DATA TO USE: Begin

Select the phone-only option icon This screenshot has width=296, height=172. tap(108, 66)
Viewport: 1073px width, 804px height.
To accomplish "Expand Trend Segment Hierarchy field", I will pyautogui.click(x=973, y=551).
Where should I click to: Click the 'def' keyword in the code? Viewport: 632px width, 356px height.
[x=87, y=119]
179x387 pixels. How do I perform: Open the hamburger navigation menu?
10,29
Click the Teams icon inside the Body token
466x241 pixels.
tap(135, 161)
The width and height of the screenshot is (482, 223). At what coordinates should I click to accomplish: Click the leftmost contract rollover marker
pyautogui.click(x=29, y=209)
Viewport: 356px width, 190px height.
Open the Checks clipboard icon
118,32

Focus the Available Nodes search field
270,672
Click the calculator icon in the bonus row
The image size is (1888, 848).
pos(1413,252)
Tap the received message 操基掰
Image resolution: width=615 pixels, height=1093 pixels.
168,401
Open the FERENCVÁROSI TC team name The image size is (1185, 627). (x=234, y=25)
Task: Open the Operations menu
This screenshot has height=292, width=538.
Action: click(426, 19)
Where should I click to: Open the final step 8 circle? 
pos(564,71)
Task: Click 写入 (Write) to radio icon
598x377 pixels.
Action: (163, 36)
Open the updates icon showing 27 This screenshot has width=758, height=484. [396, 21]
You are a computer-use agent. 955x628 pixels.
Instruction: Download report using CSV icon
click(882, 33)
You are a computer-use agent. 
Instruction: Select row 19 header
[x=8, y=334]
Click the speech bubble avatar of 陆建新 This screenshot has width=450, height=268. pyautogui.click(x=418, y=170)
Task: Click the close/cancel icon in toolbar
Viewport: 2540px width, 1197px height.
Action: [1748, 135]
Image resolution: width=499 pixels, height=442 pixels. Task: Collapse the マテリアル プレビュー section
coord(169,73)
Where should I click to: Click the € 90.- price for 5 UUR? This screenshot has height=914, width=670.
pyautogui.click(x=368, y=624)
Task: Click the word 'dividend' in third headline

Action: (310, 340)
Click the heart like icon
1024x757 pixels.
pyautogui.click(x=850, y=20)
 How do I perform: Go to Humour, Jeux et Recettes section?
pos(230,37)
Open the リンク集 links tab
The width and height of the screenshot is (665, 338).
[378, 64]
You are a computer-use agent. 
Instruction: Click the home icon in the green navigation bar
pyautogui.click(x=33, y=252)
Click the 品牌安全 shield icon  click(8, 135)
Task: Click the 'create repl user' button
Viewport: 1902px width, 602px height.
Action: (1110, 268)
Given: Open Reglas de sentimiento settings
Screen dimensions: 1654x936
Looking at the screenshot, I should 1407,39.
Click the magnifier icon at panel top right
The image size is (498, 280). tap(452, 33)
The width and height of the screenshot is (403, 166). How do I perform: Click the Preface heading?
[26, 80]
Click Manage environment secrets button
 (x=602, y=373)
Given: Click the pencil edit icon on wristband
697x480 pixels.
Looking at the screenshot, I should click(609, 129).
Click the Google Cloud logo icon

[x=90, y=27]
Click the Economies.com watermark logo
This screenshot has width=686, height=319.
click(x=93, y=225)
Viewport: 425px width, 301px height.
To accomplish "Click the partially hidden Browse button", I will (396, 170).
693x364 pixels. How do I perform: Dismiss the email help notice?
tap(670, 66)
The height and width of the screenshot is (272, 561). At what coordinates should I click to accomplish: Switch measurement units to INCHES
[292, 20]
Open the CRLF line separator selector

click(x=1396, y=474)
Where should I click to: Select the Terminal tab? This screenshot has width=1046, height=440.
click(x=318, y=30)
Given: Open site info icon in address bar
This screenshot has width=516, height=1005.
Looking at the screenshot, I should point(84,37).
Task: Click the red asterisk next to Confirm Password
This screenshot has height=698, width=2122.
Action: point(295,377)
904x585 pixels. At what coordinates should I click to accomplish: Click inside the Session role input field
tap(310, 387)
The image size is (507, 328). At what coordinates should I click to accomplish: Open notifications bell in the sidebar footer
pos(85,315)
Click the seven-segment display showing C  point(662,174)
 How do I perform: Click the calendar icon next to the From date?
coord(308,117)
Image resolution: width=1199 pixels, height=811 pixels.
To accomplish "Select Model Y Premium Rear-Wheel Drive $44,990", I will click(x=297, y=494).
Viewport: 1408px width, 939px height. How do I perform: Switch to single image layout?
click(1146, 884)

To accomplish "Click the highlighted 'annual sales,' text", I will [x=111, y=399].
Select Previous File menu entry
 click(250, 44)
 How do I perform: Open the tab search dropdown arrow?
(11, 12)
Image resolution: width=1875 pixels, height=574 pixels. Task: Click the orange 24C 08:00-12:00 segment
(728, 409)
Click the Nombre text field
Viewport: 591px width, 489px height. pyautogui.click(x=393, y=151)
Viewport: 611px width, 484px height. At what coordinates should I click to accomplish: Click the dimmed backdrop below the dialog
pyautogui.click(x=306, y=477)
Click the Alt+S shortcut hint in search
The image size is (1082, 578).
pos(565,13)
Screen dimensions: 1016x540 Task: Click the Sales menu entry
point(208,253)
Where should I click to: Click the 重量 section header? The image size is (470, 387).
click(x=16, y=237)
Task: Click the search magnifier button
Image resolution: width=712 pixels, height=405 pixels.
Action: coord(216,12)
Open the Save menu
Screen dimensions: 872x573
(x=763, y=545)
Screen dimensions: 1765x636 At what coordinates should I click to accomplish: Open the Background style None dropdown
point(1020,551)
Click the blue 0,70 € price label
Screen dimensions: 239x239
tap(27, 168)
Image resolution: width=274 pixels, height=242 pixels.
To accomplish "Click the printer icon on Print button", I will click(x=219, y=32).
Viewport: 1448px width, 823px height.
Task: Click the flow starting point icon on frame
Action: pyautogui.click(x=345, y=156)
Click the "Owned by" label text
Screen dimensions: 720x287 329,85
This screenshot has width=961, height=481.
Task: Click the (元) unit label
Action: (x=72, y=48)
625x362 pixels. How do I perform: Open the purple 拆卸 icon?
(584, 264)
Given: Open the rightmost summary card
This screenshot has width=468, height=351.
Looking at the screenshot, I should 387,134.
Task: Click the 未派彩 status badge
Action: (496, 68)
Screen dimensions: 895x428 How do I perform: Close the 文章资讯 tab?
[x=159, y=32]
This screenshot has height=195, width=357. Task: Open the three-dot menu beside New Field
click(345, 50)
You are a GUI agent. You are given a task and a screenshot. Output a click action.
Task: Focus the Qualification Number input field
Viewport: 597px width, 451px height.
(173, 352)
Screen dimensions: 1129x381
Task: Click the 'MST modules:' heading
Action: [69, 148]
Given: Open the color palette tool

DATA TO USE: End

*EXERCISE OBJECTIVE*. Only lines that hold the string "agent" belong in the answer, so copy every one of them from the records.

*SOLUTION*.
You are a computer-use agent. 955x628 pixels.
You are a computer-use agent. 
You are a computer-use agent. 
You are a GUI agent. You are given a task and a screenshot. Output a click action.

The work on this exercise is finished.